The Creature as the Novel’s True Subject
Victor Frankenstein is one of literature’s most consistently unsympathetic protagonists — self-pitying, irresponsible, more concerned with his own suffering than with the being whose suffering he caused. But this is the novel’s design rather than its failure. Victor’s unsympatheticness is the measure of his crime. He created life, was horrified by it, ran away, and spent the rest of the novel bewailing his fate while the being he abandoned paid the full cost.
The Creature — who teaches himself to read, who observes a family for months learning what human connection looks and feels like before attempting it, who reaches out for connection and is beaten away, and who responds to rejection with escalating desperation rather than innate malevolence — is the novel’s genuine moral center. His extended testimony in the Alps, delivered directly to Frankenstein, is the voice of someone made conscious and then abandoned to consciousness without support, and it remains one of literature’s most devastating first-person arguments.

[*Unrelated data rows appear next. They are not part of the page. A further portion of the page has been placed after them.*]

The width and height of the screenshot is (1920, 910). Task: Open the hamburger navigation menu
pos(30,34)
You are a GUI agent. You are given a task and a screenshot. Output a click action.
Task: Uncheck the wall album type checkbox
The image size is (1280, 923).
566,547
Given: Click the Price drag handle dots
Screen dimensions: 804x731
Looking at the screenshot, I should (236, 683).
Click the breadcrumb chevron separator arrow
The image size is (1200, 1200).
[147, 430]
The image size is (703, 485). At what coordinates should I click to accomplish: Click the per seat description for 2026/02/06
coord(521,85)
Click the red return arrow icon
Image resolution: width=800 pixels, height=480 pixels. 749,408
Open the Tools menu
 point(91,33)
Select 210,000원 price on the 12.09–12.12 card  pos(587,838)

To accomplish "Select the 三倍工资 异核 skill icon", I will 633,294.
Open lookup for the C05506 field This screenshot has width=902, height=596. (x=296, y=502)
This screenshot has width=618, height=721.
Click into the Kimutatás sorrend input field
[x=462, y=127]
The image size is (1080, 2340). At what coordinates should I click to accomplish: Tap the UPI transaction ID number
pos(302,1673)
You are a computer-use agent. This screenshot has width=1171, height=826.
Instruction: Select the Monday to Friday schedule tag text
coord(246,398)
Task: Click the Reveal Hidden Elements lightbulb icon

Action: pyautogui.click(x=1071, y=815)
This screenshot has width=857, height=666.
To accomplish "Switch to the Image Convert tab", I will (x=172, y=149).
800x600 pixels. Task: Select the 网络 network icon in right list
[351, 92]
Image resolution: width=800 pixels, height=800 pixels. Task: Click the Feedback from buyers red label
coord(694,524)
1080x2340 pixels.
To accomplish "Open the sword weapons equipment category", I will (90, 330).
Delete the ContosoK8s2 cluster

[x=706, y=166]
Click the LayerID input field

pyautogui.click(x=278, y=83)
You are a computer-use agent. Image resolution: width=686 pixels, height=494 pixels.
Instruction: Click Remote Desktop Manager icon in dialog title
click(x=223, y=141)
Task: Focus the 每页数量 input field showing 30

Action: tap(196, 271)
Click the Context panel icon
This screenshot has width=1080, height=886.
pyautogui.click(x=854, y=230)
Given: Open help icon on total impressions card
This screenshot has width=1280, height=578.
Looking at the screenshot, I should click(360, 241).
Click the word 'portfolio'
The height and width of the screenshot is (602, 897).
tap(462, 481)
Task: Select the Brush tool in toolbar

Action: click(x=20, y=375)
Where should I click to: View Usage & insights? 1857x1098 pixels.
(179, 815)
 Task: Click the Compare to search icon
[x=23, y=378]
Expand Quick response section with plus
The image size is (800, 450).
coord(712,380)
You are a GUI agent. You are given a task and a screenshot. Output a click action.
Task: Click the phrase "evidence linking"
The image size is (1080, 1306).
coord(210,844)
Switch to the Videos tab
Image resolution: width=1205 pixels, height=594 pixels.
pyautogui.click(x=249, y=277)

The Questions Frankenstein Is Still Asking
The ethical questions Shelley posed in 1818 have not been resolved in the intervening two centuries; they have intensified. What does a creator owe the created? What moral responsibilities does the scientist bear for what their science produces? What are the consequences of ambition pursued without ethical constraint? These questions, live at the beginning of the Industrial Revolution, are more urgently live now — in the context of artificial intelligence, genetic engineering, and the broad front of technologies whose consequences exceed their creators’ foresight — than they were when Shelley wrote them. This is what it means to invent a genre: to pose questions that remain open long enough to organize the thinking of every generation that follows.
The Ghost-Story Wager
Frankenstein; or, The Modern Prometheus (1818) grew out of the famous ghost-story contest at the Villa Diodati on Lake Geneva in the summer of 1816, where the eighteen-year-old Mary Godwin, Percy Shelley, Byron and John Polidori challenged one another to write a tale of terror. Published anonymously two years later, the novel’s frame narrative and its central confrontation between Victor Frankenstein and the creature he abandons established a template for science fiction and a permanent myth about the responsibilities of the maker toward the made.
Frequently Asked Questions
What is "Frankenstein" about?
Victor Frankenstein creates life from dead matter and then abandons his creation. Shelley's 1818 novel, written when she was 18, invented science fiction as a genre and remains the most philosophically profound horror novel ever written: a meditation on creation, abandonment, and what it means to be human.
What are the key takeaways from "Frankenstein"?
The creator bears full moral responsibility for the created — Victor's abandonment is the novel's true crime Rejection and isolation produce the monster that love and acceptance would have prevented Scientific ambition without ethical constraint is the novel's central and most enduring warning The Creature's self-education through reading is a profound commentary on how human beings construct identity
Is "Frankenstein" worth reading?
Written at eighteen and still unsurpassed — Frankenstein invented science fiction, asked questions that AI ethics is still answering, and gave literature one of its most heartbreaking figures in the abandoned Creature.